_CONSIGNES DU PROBLÈME_:
Recopie toutes les lignes des enregistrements ci-dessous, sans rien y changer.

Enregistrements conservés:
○ ○ ○ ○ ○

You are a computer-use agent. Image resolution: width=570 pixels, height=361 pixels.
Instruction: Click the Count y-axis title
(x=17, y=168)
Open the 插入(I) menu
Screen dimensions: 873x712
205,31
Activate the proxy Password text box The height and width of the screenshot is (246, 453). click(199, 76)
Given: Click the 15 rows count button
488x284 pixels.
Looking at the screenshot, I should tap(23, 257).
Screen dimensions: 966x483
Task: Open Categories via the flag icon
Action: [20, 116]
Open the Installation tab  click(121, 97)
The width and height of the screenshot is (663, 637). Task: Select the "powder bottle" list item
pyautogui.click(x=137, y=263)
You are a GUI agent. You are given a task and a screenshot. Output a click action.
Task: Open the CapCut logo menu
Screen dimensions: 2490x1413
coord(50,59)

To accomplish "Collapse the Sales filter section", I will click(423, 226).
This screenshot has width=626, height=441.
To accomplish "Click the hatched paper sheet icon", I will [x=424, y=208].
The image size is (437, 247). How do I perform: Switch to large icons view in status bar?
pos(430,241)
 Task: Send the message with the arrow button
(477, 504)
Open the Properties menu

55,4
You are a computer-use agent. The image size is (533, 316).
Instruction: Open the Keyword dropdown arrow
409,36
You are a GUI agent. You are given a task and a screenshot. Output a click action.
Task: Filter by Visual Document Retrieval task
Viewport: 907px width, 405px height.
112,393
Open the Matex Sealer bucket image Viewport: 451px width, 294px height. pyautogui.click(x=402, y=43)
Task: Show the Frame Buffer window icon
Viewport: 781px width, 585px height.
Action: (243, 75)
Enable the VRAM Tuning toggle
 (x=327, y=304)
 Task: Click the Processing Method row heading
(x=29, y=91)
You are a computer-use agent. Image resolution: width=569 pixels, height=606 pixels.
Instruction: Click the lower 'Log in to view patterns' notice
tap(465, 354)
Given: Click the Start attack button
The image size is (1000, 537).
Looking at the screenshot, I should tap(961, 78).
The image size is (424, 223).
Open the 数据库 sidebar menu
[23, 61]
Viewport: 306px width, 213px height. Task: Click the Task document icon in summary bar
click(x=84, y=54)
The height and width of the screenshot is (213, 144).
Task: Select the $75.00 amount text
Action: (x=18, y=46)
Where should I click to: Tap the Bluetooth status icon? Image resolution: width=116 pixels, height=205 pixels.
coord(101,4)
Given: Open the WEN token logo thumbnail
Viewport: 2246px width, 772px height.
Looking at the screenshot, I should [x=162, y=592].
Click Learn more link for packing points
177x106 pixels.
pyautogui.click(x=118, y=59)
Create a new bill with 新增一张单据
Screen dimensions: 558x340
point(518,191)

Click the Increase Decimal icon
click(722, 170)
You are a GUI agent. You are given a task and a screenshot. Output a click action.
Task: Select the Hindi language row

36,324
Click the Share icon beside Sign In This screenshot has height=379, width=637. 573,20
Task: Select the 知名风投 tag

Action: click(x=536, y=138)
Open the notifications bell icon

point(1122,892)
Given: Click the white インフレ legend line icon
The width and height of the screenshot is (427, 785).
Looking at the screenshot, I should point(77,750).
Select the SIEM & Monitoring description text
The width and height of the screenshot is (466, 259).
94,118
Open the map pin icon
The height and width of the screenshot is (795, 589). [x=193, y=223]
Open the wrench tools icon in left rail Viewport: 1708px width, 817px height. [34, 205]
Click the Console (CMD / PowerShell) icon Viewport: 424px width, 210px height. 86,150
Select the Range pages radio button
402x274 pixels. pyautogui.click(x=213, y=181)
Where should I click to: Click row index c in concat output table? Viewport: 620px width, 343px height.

○ ○ ○ ○ ○

_RÉPONSE PROPOSÉE_:
You are a computer-use agent. Image resolution: width=570 pixels, height=361 pixels.
Instruction: Click the Count y-axis title
(x=17, y=168)
Open the 插入(I) menu
Screen dimensions: 873x712
205,31
Activate the proxy Password text box The height and width of the screenshot is (246, 453). click(199, 76)
Given: Click the 15 rows count button
488x284 pixels.
Looking at the screenshot, I should tap(23, 257).
Screen dimensions: 966x483
Task: Open Categories via the flag icon
Action: [20, 116]
Open the Installation tab  click(121, 97)
The width and height of the screenshot is (663, 637). Task: Select the "powder bottle" list item
pyautogui.click(x=137, y=263)
You are a GUI agent. You are given a task and a screenshot. Output a click action.
Task: Open the CapCut logo menu
Screen dimensions: 2490x1413
coord(50,59)

To accomplish "Collapse the Sales filter section", I will click(423, 226).
This screenshot has width=626, height=441.
To accomplish "Click the hatched paper sheet icon", I will [x=424, y=208].
The image size is (437, 247). How do I perform: Switch to large icons view in status bar?
pos(430,241)
 Task: Send the message with the arrow button
(477, 504)
Open the Properties menu

55,4
You are a computer-use agent. The image size is (533, 316).
Instruction: Open the Keyword dropdown arrow
409,36
You are a GUI agent. You are given a task and a screenshot. Output a click action.
Task: Filter by Visual Document Retrieval task
Viewport: 907px width, 405px height.
112,393
Open the Matex Sealer bucket image Viewport: 451px width, 294px height. pyautogui.click(x=402, y=43)
Task: Show the Frame Buffer window icon
Viewport: 781px width, 585px height.
Action: (243, 75)
Enable the VRAM Tuning toggle
 (x=327, y=304)
 Task: Click the Processing Method row heading
(x=29, y=91)
You are a computer-use agent. Image resolution: width=569 pixels, height=606 pixels.
Instruction: Click the lower 'Log in to view patterns' notice
tap(465, 354)
Given: Click the Start attack button
The image size is (1000, 537).
Looking at the screenshot, I should tap(961, 78).
The image size is (424, 223).
Open the 数据库 sidebar menu
[23, 61]
Viewport: 306px width, 213px height. Task: Click the Task document icon in summary bar
click(x=84, y=54)
The height and width of the screenshot is (213, 144).
Task: Select the $75.00 amount text
Action: (x=18, y=46)
Where should I click to: Tap the Bluetooth status icon? Image resolution: width=116 pixels, height=205 pixels.
coord(101,4)
Given: Open the WEN token logo thumbnail
Viewport: 2246px width, 772px height.
Looking at the screenshot, I should [x=162, y=592].
Click Learn more link for packing points
177x106 pixels.
pyautogui.click(x=118, y=59)
Create a new bill with 新增一张单据
Screen dimensions: 558x340
point(518,191)

Click the Increase Decimal icon
click(722, 170)
You are a GUI agent. You are given a task and a screenshot. Output a click action.
Task: Select the Hindi language row

36,324
Click the Share icon beside Sign In This screenshot has height=379, width=637. 573,20
Task: Select the 知名风投 tag

Action: click(x=536, y=138)
Open the notifications bell icon

point(1122,892)
Given: Click the white インフレ legend line icon
The width and height of the screenshot is (427, 785).
Looking at the screenshot, I should point(77,750).
Select the SIEM & Monitoring description text
The width and height of the screenshot is (466, 259).
94,118
Open the map pin icon
The height and width of the screenshot is (795, 589). [x=193, y=223]
Open the wrench tools icon in left rail Viewport: 1708px width, 817px height. [34, 205]
Click the Console (CMD / PowerShell) icon Viewport: 424px width, 210px height. 86,150
Select the Range pages radio button
402x274 pixels. pyautogui.click(x=213, y=181)
Where should I click to: Click row index c in concat output table? Viewport: 620px width, 343px height.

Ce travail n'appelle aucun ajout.